Scientific classification
- Kingdom: Animalia
- Phylum: Chordata
- Class: Amphibia
- Order: Urodela
- Family: Plethodontidae
- Genus: Bolitoglossa
- Species: B. engelhardti
- Binomial name: Bolitoglossa engelhardti (Schmidt, 1936)
- Synonyms: Oedipus engelhardti Schmidt, 1936; Magnadigita engelhardti (Schmidt, 1936);

= Bolitoglossa engelhardti =

- Authority: (Schmidt, 1936)
- Conservation status: EN
- Synonyms: Oedipus engelhardti Schmidt, 1936, Magnadigita engelhardti (Schmidt, 1936)

Species of amphibian

Bolitoglossa engelhardti is a species of salamander in the family Plethodontidae. It is found in the extreme south-eastern Chiapas, Mexico, and eastward along the Pacific versant to Volcán Atitlán in south-western Guatemala. It is named for Teodoro Engelhardt, Guatemalan plantation owner who entertained Karl Patterson Schmidt and his expedition. Its common names include Engelhardt's salamander, Engelhardt's mushroomtongue salamander, and Engelhardt's climbing salamander.

==Description==
Males can grow to 43 mm and females to 46 mm in snout–vent length and to 92 and 95 mm in total length, respectively. The head is large and the eyes are big and protruding. The body has 13 costal grooves. The limbs are well developed; the digits are webbed. The tail is constricted at the base. Coloration is dark grey above, becoming lighter on the flanks. The ventral side is yellow. Some individuals have a banded color pattern, with sharply defined light dorsal area or pair of dorsolateral bands.
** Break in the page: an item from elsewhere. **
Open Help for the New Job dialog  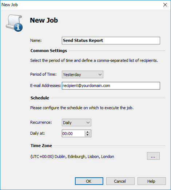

A leucistic Bolitoglossa engelhardti has been observed on Volcán Chicabal, representing probably the first leucistic Bolitoglossa on record.

==Habitat and conservation==
Bolitoglossa engelhardti inhabits pristine cloud forests at elevations of 1100–2840 m above sea level. It is an arboreal species often found in bromeliads, rarely on the ground. Breeding is direct (without free-living larvae) and not dependent on water.

This species was formerly common, but appears to have declined and is now uncommon or rare. It is threatened by habitat loss caused by agricultural activities, logging, and human settlements. It is present in the "Quetzal Reserve" in Chiapas and in the proposed protected area of Volcán Atitlán.